Barros – Mais que os dados, são as histórias de vida que me impressionam mais. Os dados que realmente chamam atenção são de uma pesquisa com base em dados sociais do Ministério da Previdência Social que provam que quem trabalha em frigorífico está exposto a mais riscos do que a média de todos os outros segmentos. E também chama muito atenção a questão do transtorno psicológico. A gente não tinha essa dimensão, e os dados são comprovados pelos depoimentos dos trabalhadores que a gente entrevistou. Todos se queixam do ambiente frio, fechado, que parece um bunker de guerra, você não vê a luz do sol.
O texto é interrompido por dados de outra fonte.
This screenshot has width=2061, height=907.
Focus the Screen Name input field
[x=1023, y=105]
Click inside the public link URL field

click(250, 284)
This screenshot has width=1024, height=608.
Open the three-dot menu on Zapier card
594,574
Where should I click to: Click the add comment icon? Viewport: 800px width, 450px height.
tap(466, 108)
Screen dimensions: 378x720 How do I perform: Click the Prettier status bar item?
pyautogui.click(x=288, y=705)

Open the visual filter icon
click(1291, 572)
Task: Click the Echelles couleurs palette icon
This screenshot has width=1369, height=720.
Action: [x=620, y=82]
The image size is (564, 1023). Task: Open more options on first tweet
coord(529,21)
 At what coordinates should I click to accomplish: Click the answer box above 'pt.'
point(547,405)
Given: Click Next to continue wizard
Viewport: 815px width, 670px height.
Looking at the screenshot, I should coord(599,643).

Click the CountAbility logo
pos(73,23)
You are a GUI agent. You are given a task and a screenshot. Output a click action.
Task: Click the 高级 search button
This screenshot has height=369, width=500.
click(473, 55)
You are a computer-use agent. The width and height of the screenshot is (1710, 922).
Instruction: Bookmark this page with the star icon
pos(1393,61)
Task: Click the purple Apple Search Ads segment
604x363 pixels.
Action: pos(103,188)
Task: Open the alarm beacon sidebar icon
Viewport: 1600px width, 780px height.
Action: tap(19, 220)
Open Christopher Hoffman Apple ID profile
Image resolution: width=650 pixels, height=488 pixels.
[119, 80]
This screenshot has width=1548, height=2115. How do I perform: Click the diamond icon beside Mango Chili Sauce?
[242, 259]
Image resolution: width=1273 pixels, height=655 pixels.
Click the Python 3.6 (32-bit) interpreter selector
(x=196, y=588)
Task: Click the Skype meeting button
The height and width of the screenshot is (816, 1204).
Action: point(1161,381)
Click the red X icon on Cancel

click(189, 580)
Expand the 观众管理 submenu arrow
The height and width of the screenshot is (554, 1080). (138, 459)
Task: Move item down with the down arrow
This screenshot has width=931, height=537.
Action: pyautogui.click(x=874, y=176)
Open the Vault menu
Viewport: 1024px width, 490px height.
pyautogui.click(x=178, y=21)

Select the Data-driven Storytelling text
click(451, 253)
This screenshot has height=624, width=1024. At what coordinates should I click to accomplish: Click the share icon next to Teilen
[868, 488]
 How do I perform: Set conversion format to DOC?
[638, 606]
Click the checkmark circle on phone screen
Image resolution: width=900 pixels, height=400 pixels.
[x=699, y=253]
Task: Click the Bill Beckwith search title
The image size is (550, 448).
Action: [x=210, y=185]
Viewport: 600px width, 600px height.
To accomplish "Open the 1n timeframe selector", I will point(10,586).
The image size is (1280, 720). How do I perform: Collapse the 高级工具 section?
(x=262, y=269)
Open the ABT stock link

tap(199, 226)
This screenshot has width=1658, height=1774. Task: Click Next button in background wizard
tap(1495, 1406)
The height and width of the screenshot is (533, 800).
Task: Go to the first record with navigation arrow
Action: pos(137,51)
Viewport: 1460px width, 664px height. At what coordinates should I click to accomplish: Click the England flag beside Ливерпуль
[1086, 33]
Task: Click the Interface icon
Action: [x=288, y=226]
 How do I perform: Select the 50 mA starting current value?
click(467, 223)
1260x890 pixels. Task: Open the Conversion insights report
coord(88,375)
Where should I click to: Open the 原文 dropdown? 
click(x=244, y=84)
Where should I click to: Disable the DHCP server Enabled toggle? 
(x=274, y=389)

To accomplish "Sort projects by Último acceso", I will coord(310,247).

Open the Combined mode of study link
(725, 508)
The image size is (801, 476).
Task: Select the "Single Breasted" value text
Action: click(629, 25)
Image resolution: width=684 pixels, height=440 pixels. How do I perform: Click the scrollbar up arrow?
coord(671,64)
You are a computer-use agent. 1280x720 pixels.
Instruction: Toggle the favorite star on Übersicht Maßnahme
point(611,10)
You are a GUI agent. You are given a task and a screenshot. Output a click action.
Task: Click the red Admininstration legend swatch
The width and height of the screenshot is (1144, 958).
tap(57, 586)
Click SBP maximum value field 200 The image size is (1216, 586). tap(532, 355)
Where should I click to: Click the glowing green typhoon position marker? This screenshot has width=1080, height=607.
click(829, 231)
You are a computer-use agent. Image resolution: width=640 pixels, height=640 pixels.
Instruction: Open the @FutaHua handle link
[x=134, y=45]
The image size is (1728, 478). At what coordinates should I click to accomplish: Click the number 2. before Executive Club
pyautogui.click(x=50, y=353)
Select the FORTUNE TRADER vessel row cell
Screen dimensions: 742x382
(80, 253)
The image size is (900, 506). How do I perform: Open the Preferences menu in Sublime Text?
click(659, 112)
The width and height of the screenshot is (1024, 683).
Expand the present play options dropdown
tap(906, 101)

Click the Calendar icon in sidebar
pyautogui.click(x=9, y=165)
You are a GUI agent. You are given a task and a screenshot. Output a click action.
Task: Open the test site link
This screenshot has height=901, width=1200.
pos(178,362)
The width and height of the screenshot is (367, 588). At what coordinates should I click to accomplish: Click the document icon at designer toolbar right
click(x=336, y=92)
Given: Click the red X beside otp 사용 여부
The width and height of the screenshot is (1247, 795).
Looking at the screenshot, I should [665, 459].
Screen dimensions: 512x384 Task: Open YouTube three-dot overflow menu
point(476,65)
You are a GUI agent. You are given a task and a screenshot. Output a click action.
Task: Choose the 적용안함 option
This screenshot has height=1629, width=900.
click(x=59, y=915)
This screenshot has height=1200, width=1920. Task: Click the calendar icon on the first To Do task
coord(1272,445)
Para a saúde mental de uma pessoa, isso realmente não faz bem. O clima da pressão por produtividade, o trabalho alienante, repetitivo, emburrecedor e que não agrega nada... Você não poder ir ao banheiro sem pedir autorização, não poder conversar com o cara do lado.

ÉPOCA – A trilha dá uma suavizada nas cenas impactantes e nas histórias trágicas. Foi intencional?

Barros – Você teve essa impressão? A ideia não era transformar o filme num dramalhão mexicano e sensacionalista, não é para as pessoas se descabelarem. Ele é forte, te faz refletir, te pega pelo estômago, quem não gosta de sangue pode se sentir constrangido, meio mal... Mas tinha que botar o dedo na ferida porque só assim você gera o impacto necessário para repensar e contribuir para a melhora das condições de trabalho nos frigoríficos.